Upon returning, John Madigan became a reporter for the Chicago American, where he covered the infamous case of the "Lipstick Killer," who killed two women and a 6-year-old girl and scrawled a message, "For heaven's sake, catch me before I kill more," in lipstick in one of his victims' apartments. William Heirens later confessed to the murders.

In 1952, John Madigan covered the first presidential campaign that used airplanes to move around the country.

After leaving the American that year, John Madigan was hired by Newsweek and worked in Washington, D.C. He moved to television and became the first moderator of CBS News' "Face the Nation" in 1954.

Back in Chicago, John Madigan became the news director at WBBM-TV in the early 1960s, published reports noted.

John Madigan also appeared on the air at Channel 2, moderating the show "At Random," and delivering commentaries on the station's newscasts, anchored back then by Fahey Flynn.

"CBS was his home," widow Elizabeth Madigan said of her husband in 2012. "He hired Bill Kurtis and Walter Jacobson."

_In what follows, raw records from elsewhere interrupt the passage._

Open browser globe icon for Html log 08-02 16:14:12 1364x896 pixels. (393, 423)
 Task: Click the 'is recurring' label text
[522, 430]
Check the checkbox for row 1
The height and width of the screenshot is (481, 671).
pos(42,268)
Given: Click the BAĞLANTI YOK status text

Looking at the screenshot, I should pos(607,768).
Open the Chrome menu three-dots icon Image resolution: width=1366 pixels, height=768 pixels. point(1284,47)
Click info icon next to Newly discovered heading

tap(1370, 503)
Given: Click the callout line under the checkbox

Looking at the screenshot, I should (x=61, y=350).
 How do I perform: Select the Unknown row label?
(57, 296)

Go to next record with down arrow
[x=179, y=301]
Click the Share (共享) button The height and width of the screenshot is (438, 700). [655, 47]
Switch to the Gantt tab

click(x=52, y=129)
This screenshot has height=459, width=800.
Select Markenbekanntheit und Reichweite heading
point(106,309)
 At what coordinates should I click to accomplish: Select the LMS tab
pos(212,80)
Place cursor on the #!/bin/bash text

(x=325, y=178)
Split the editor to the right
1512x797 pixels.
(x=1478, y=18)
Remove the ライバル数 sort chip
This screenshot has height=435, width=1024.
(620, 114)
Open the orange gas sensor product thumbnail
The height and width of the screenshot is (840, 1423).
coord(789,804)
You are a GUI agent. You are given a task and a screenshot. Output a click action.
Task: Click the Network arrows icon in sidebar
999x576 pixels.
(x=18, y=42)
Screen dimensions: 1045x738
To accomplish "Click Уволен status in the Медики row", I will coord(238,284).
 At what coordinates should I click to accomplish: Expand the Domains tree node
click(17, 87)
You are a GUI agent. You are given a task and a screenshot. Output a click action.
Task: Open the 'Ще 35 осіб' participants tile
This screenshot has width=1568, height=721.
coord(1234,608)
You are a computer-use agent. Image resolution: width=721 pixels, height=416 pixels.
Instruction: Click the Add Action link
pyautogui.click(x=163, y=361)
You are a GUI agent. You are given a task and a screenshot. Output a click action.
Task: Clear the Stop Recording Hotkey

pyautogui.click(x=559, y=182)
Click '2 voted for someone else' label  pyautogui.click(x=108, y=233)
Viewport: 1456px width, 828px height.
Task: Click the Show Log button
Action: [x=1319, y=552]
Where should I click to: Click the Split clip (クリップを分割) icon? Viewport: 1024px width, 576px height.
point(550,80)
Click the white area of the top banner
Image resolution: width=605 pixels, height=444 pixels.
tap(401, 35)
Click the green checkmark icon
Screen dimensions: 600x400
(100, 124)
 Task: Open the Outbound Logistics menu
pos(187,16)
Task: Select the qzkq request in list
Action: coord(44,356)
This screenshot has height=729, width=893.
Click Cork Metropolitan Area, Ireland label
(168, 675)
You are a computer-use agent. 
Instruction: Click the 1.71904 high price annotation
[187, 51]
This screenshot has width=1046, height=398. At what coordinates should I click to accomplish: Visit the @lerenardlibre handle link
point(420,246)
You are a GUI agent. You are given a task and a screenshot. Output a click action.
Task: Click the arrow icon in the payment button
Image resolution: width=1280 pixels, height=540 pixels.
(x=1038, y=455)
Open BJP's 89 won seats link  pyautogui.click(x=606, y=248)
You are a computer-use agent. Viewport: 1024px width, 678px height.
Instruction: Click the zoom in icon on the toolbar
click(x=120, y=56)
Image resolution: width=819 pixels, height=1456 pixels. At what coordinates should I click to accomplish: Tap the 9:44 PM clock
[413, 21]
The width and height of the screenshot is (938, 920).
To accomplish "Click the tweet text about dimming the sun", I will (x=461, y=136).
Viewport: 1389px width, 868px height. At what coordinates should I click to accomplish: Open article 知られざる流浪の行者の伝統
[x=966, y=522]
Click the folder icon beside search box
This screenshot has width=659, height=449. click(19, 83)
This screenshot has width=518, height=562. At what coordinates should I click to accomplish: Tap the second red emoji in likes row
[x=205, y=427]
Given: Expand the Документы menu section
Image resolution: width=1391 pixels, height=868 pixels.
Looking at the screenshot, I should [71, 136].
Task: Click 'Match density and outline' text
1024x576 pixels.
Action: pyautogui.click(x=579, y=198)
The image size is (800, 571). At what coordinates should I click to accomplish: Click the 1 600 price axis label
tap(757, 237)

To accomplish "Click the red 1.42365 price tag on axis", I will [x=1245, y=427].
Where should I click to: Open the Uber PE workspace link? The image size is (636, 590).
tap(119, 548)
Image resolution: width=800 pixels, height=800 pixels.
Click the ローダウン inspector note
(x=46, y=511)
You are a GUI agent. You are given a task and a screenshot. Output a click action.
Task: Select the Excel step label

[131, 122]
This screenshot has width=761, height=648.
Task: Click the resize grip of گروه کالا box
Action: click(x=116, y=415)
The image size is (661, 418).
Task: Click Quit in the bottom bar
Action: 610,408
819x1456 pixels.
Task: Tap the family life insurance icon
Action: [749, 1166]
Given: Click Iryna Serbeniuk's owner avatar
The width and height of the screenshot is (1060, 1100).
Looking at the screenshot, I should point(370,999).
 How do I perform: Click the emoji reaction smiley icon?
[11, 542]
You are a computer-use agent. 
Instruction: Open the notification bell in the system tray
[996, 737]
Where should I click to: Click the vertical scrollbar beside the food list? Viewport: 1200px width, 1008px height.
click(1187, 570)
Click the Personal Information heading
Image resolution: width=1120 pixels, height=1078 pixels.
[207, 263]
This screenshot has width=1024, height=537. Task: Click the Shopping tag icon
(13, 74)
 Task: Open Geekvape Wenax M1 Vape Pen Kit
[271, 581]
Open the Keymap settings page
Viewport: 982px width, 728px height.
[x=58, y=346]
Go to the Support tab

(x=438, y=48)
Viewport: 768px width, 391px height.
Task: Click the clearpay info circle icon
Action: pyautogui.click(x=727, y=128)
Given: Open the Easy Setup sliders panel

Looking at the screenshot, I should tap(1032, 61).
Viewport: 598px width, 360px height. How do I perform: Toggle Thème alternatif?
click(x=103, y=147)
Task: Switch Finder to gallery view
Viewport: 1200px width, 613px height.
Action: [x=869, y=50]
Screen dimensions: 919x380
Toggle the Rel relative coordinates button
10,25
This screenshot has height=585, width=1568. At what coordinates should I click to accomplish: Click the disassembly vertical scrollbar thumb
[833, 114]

While both would leave the station a few years after John Madigan hired them in the 1960s, Kurtis and Jacobson went on to return and become CBS Chicago's most iconic anchor team beginning in 1973.

John Madigan later moved upstairs at CBS Chicago's old broadcast center to WBBM Newsradio, where he was part of the team that led the transition to the station's all-news format in 1968. Madigan anchored and served as political editor and commentator at WBBM Newsradio for many years.

John Hultman was one of John Madigan's colleagues at WBBM Newsradio, and remarked in 2012 on how Madigan could tap a vast network of sources from his days in Washington.

"He had, as a former White House correspondent with Newsweek magazine, he had a little black book with lots of names in it, and telephone numbers, for people who could talk to us about politics," the late Hultman said in 2012, "and he would find them in a poker game or some club."

John Madigan was recognized by his signature outcue, "Newsradio Sssssseventy-eight!"

John Madigan retired from his full-time role at WBBM Newsradio in 1988, but kept hosting the "At Issue" program for some years afterward, according to published reports. He went on to become chief spokesman for the Illinois Supreme Court.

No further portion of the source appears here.